Ho visto Marzamemi per la prima volta lo scorso anno. Ci siamo andati di sera ed era buio, quindi non avevamo molte foto. L’unica apprezzabile è stata già incorniciata, perché avevo un pancione di quasi otto mesi ed eravamo tutti insieme.

 

Quest’anno abbiamo deciso di arrivare nel pomeriggio per poter godere di più della luce e delle particolarità del luogo.

Infatti, la sua bellezza risiede nelle costruzioni del centro, che sono rimaste per la maggior parte intatte. Hanno subìto solo un restauro e un ulteriore abbellimento dato da fiori e rampicanti che conferiscono un aria quasi provenzale al borghetto.

 

 

Ormai il cuore della città è per lo più turistico. Spiccano ristoranti, bar e gallerie d’arte. Il tutto estremamente curato e dall’impronta sicilian style.

 
Notevoli i negozietti di abbigliamento e bigiotteria che donano un tocco di colore al freddo delle costruzioni in pietra.
 

La parola Marzamemi non può che essere associata al mare, che da secoli fa da colonna portante all’economia degli abitanti.

Come ho anticipato, la città è un borgo di pescatori, in particolar modo di Tonno. Infatti è ancora presente una Tonnara, visibile nelle foto successive.

 
 

Inoltre, l’azienda Campisi ha uno stabilimento in città, con annesso ristorante, dove si possono acquistare svariati prodotti del posto, come sughi a base di Bottarga di Tonno e Pistacchio (il mio preferito), oppure il pesto di Pachino (gradito dal pupone). Questi solo per citarne alcuni, ma offrono davvero un’ampia scelta di paté, sughi e tanto altro.

 
 
 
 
Noi abbiamo cenato in uno dei tanti ristoranti sul mare, che si chiama “La Conchiglietta”. Ottimi la zuppa di Cozze e le linguine ai gamberetti, bottarga di tonno e pistacchio. Le sogno ancora la notte. Quindi ve le raccomando.
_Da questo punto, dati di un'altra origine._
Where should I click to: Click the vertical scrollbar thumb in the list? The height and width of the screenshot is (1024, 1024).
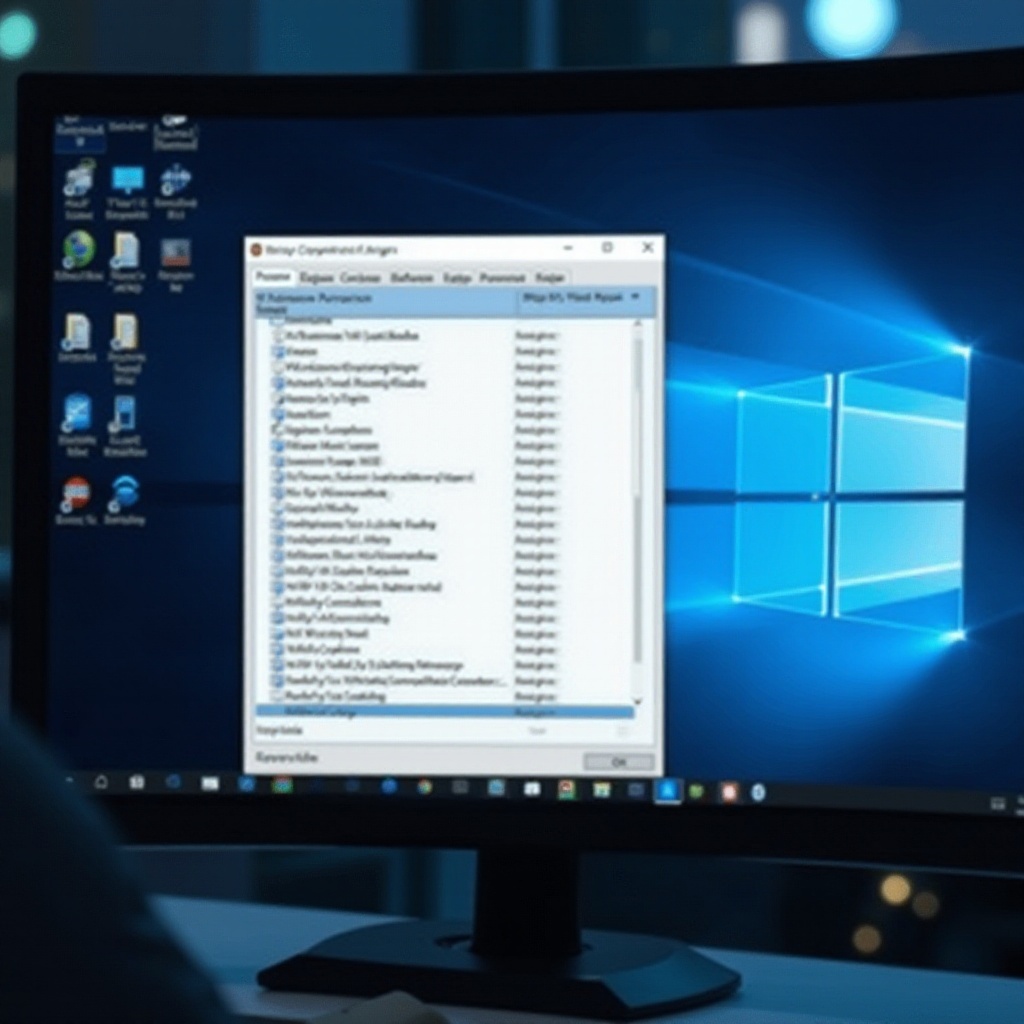[x=637, y=420]

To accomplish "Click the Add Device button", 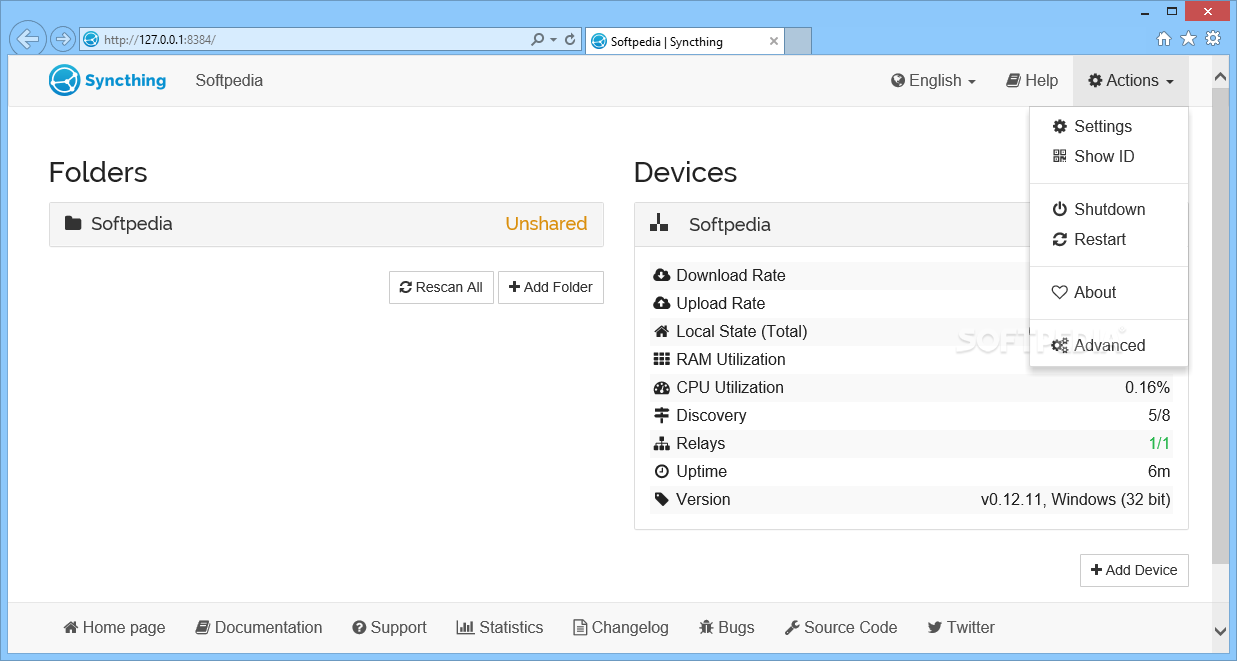I will tap(1134, 570).
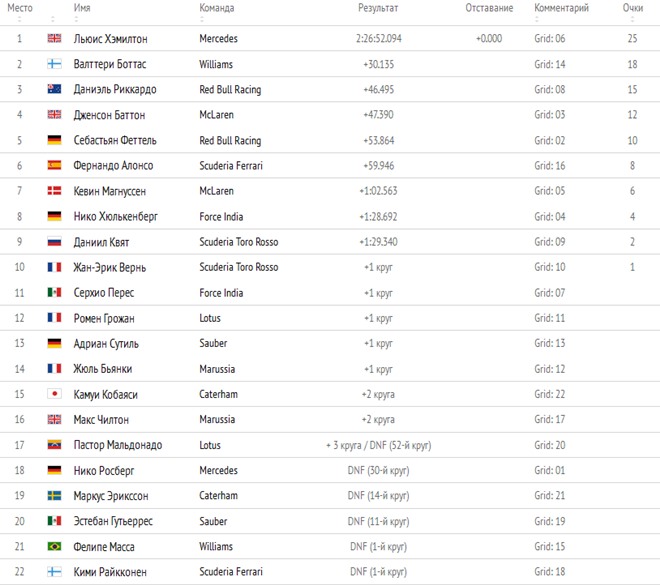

Un altro locale che ci aveva attirati, ma non aveva più posti disponibili, è il bellissimo “Cortile Arabo”, che dalle originali illuminazioni all’ingresso, fino alla bella apparecchiatura della sala situata su una terrazza che guarda il mare, regala un vero e proprio spettacolo per gli occhi. Purtroppo non posso dirvi come si mangia, ma credo che meriti anche solo essere visto.

 
 
 
 
Per chi si muove con i bambini, non ci sono problemi a girare facilmente il borgo con il passeggino, e all’ingresso del lungomare è presente un parco giochi dove il pupone si è subito fiondato.

I ristoratori sono molto gentili e affabili nell’accogliere le esigenze dei genitori.

 
 
 
 
 
 
 
 
 
 

 

 

 

 

Il tramonto non rende adeguatamente in foto, ma io vi lascio comunque con le seguenti immagini, e vi esorto a visitare assolutamente questo piccolo e delizioso angolo antico della Sicilia.

  
Dietro di noi potete ammirare l’isola dei venti, che abbiamo intenzione di visitare il prossimo anno.

In questo momento il mio pupetto di dieci mesi si sta arrampicando sulle gambe, quindi è il momento di salutarvi.

Spero che queste immagini vi siano piaciute.